Nos supermercados de toda França, estantes em geral cheias de livros agora estão vazias, uma decisão do governo que busca aplacar a irritação das livrarias, fechadas por conta de mais um confinamento contra a covid-19.

"Me parece estúpida a decisão de proibir as estantes de livros nos supermercados. Nos deixam sem a cultura!", criticou Sylvie Lagrange, uma leitora assídua que correu para a biblioteca de seu bairro, em um subúrbio ao sul de Paris, para "se abastecer", dois dias antes do início de um novo confinamento que deve durar pelo menos um mês na França.

E ela não foi a única. Afiliados acudiram em massa às bibliotecas municipais na semana passada. Na biblioteca municipal de Villeneuve d'Ascq, uma localidade do norte da França, por exemplo, cerca de 8.000 livros foram emprestados em poucas horas na última quinta-feira.

Depois de fechar livrarias e bibliotecas para o segundo confinamento que entrou em vigor na sexta-feira, o governo francês também proibiu, para ser "justo" com os livreiros, a venda de livros nos supermercados.

Diferentemente da Bélgica, na França, os livros foram catalogados como artigos "não essenciais".

Esta decisão causou surpresa em um país que se orgulha de sua cultura e de seu amor pelos livros e que conta com uma das mais densas redes de livrarias do mundo.

Segundo o Sindicato da Livraria Francesa (SLF), o país tem cerca de 3.300 pontos de venda, um para cada 20.300 pessoas.

"Os políticos costumam ter muito orgulho da ideia de que a França era uma nação com uma exceção literária e que era uma espécie de filha mais velha da leitura e da venda de livros. De repente, você se dá conta de que tudo era um monte de mentiras", lamentou o escritor Sylvain Tesson.

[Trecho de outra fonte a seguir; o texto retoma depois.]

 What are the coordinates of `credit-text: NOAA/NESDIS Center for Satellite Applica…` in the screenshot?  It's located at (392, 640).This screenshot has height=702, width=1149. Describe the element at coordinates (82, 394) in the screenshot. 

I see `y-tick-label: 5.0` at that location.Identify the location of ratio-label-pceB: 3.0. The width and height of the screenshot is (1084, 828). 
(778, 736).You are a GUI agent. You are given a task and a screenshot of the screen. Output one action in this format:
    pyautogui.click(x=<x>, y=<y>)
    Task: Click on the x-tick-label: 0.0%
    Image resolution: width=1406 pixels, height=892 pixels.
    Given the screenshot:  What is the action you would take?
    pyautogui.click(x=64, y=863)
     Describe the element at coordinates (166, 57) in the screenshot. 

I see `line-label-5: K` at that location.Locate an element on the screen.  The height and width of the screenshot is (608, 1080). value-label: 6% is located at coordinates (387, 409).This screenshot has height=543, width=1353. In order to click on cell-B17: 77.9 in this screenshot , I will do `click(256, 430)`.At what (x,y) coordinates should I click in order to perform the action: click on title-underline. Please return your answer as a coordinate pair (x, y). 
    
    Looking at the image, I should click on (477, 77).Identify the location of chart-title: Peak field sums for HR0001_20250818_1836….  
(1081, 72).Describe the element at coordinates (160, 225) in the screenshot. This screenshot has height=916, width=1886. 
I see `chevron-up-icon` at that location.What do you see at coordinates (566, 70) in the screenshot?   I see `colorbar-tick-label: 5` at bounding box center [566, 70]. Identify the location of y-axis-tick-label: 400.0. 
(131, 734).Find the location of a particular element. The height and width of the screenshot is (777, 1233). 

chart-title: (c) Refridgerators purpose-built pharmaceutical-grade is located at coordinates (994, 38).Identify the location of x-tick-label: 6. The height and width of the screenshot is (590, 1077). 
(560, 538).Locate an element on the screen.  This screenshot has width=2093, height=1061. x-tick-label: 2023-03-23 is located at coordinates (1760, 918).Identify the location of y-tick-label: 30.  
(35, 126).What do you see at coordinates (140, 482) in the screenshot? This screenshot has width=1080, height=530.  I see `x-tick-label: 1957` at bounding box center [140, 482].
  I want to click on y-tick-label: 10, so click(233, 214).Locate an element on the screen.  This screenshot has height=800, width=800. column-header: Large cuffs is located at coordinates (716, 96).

Desde sexta-feira, a revolta vem aumentando, com abaixo-assinados ao presidente Emmanuel Macron, livreiros tentados a praticar desobediência, convocações de boicote aos gigantes da venda on-line, como a Amazon, e até pedidos de adiamento de vários prêmios literários - entre eles o célebre Goncourt - em sinal de solidariedade.

"A cultura é essencial. É um erro sacrificá-la", disse a prefeita de Paris, Anne Hidalgo, que anunciou uma "iniciativa conjunta" com outras cidades para reabrir as livrarias.